PIĘKNA 2 (proza)
Wszystko było idealne. Tak jak to sobie
wymarzyła. Bursztynowa suknia z satyny
opinała jej ciało, uwydatniając największe
walory. Głęboki dekolt i rozcięcie wzdłuż
uda podkreślały kobiecość. Uśmiechnęła się
do swojego odbicia w lustrze i poprawiła
rudy kosmyk, który niesfornie opadł na
czoło. To będzie cudowny wieczór...
Wchodząc do salonu przygasiła światła.
Blask świec rozświetlił wytwornie
zastawiony stół.
- Jesteś - szepnęła spuszczając wzrok.
Wygładziła nieistniejące zagniecenia na
sukni i usiadła przy stole.
- Pogoda ostatnio płata nam figle -
rozłożyła serwetkę na kolanach - dobrze że
mamy siebie...
Dźwięk nalewanego wina przerwał ciszę.
Uniosła kieliszek – za nas kochany!
Podmuch wiatru z uchylonego okna, sprawił,
że cienie na ścianach nabrały życia.
- Mmm skarbie, twoje palce są podniecająco
kuszące... podniosła męską dłoń i palec za
palcem wkładała do ust. Dźwięk przeżuwania
wypełnił pomieszczenie.
- Przepraszam – starła z ust kropelki krwi
– Jesteś dziś taki milczący...
Wpatrywał się w nią martwym, zamglonym
spojrzeniem. Przystojna kiedyś twarz,
zmieniła się nie do poznania. Zielono-szare
barwy kontrastowały z bielą talerza, na
którym leżała jego odcięta głowa...
- Powinieneś coś przekąsić - sięgnęła po
półmisek z ludzkim sercem - uwielbiam
podroby!
Koniuszkiem języka dotknęła wargi.
Cienie ożyły.
http://wiersze.kobieta.pl/wiersze/piekna-proza-443821
Komentarze (32)
doskonale napisane :)
Jak wydasz ksiazke zamawiam od razu dwa egzemplarze
baaardzo :)
Wow! Nie przebrnę przez następne, bo mi się będzie
nocą śniło :)
Pióro masz dobre i talent do horrorów, ale niestety
nie moja bajka :)
Serdeczności :)
Z przyjemnością przeczytałam :)+
Witam, ładny utwór, refleksyjny, godny uwagi.
Pozdrawiam.
smutna ta proza ...
pozdrawiam cieplutko :)
dziękuje za wizytę u mnie .
Bardzo piękna Twoja proza. Pozdrawiam.
Gratuluję wyobraźni - stylistyki
Pozdrawiam
Zoleander -uwielbiam czytać prozę ale proszę nie
horror bo się boję ,nawet takich filmów nie
oglądam.Ale punkcik ci daję bo dobra.
Makabra prawie,
ale i ciekawie!
Pozdrawiam!
Boję się horrorów .. choćbym własną żonę zobaczył z
tasakiem w ręku.. jak mnie goni ..krzycząc stój
zwyrodnialcze .. .ładnie napisane ale wolę wiersze ..

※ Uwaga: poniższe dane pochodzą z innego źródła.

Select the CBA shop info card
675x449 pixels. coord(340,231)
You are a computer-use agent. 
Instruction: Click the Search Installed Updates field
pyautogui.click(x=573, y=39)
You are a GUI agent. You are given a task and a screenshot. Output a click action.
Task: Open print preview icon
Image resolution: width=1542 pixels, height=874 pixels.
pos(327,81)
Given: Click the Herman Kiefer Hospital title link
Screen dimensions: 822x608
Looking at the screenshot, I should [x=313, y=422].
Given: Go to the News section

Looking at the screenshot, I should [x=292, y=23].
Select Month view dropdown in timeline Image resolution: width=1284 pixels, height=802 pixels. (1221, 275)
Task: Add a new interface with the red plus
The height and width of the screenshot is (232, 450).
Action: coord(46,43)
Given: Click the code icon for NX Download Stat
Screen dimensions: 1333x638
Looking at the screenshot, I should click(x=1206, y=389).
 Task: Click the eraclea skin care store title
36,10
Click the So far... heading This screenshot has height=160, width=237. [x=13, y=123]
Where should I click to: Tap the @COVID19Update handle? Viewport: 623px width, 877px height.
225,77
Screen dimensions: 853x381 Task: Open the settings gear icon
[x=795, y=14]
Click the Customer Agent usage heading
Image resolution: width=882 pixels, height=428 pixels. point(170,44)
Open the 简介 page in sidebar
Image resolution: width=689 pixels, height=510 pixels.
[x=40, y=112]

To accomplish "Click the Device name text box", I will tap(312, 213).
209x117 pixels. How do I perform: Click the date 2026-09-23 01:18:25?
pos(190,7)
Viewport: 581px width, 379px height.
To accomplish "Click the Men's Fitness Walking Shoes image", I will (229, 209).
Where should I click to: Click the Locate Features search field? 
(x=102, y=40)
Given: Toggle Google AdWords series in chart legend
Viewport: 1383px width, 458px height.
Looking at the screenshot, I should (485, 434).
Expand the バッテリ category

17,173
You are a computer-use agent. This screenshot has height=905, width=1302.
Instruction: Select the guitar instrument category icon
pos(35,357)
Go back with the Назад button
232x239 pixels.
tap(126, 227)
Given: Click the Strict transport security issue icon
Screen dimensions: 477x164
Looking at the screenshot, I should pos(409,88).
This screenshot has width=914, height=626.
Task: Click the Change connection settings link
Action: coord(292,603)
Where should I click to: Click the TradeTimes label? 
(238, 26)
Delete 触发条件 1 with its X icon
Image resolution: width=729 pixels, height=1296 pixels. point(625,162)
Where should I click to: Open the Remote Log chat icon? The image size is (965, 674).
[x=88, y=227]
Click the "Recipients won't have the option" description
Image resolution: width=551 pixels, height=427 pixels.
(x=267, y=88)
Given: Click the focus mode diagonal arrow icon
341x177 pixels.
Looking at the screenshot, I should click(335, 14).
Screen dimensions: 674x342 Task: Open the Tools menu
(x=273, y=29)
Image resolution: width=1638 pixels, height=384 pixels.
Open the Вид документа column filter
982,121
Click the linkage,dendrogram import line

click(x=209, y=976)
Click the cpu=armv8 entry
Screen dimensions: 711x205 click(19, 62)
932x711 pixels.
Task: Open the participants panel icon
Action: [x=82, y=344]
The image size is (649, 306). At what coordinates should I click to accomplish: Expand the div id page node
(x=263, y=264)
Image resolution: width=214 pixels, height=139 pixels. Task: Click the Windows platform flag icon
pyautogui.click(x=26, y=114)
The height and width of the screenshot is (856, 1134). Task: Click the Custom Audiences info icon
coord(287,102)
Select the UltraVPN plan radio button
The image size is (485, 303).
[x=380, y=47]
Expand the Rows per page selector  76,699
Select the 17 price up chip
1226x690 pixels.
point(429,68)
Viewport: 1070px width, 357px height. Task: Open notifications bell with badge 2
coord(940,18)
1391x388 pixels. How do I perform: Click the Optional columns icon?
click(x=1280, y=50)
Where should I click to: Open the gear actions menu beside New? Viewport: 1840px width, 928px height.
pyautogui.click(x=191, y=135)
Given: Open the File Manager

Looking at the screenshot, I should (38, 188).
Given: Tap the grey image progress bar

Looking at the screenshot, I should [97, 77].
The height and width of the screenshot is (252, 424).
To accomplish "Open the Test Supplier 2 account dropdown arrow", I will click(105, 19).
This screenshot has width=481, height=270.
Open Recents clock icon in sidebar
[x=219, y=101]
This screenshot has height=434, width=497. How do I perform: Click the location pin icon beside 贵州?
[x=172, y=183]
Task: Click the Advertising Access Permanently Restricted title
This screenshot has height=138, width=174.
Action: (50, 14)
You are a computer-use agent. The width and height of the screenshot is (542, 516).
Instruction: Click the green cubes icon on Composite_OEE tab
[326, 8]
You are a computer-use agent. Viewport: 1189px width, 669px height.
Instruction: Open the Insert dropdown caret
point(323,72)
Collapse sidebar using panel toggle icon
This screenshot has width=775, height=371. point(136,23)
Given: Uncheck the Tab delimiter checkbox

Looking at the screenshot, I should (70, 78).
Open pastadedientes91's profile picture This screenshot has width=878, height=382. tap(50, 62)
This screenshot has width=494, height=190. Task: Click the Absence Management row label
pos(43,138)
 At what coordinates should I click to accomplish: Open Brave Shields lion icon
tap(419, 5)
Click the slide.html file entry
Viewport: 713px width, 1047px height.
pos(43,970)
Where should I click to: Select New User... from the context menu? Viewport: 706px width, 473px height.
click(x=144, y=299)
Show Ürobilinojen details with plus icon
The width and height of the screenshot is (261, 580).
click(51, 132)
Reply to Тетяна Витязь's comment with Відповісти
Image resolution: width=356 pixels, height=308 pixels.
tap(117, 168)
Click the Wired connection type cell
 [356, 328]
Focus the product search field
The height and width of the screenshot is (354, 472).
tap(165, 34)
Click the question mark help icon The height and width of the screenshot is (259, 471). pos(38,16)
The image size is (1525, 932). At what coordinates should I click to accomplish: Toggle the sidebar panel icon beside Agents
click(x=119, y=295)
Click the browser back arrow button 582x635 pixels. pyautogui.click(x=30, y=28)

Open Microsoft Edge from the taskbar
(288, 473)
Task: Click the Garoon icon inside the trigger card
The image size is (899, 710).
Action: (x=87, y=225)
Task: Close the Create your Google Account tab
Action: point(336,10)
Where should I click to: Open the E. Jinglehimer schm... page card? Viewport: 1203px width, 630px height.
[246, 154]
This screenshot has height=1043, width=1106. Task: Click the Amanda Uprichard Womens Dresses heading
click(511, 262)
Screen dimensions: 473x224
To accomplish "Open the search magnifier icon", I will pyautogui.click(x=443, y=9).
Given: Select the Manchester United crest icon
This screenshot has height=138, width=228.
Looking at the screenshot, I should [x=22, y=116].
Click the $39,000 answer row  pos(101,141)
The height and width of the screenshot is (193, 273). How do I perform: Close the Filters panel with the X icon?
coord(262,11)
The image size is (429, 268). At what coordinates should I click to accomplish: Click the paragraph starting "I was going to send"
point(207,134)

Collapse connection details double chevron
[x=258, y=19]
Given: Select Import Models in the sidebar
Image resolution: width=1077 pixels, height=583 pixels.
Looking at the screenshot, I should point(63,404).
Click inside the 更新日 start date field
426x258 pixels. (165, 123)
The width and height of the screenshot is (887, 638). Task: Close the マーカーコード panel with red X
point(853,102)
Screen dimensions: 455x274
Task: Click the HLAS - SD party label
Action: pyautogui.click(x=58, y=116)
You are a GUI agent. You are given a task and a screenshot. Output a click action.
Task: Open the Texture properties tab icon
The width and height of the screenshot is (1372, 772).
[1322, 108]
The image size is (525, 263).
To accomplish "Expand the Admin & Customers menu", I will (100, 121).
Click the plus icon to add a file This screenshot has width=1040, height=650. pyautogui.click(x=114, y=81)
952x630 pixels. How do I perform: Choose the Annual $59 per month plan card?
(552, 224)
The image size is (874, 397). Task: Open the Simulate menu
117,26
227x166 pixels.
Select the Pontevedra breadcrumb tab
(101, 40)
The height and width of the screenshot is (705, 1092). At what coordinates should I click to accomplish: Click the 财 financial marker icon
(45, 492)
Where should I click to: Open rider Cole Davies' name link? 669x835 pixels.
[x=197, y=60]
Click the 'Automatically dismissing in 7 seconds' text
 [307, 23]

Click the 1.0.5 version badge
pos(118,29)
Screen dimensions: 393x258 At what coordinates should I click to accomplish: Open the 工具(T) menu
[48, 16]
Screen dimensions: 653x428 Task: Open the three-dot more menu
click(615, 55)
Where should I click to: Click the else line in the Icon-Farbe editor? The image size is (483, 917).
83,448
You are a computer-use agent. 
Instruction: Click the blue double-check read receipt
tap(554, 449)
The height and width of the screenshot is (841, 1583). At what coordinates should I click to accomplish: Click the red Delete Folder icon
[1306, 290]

Też preferuję bardziej poezję niż prozę, niemniej
udany horror, pozdrawiam :))
Zawsze myślałam,'że żeśmy się urodziły na Beju tego
samego dnia:-)
A tu jesteś o jeden dzień starsza
Miłego Jolu:-)
Smutna Twoja proza
Pozdrawiam
makabreska - nie przepadam, ale dobrze prowadzisz
temat, by w puencie totalnie zaskoczyć.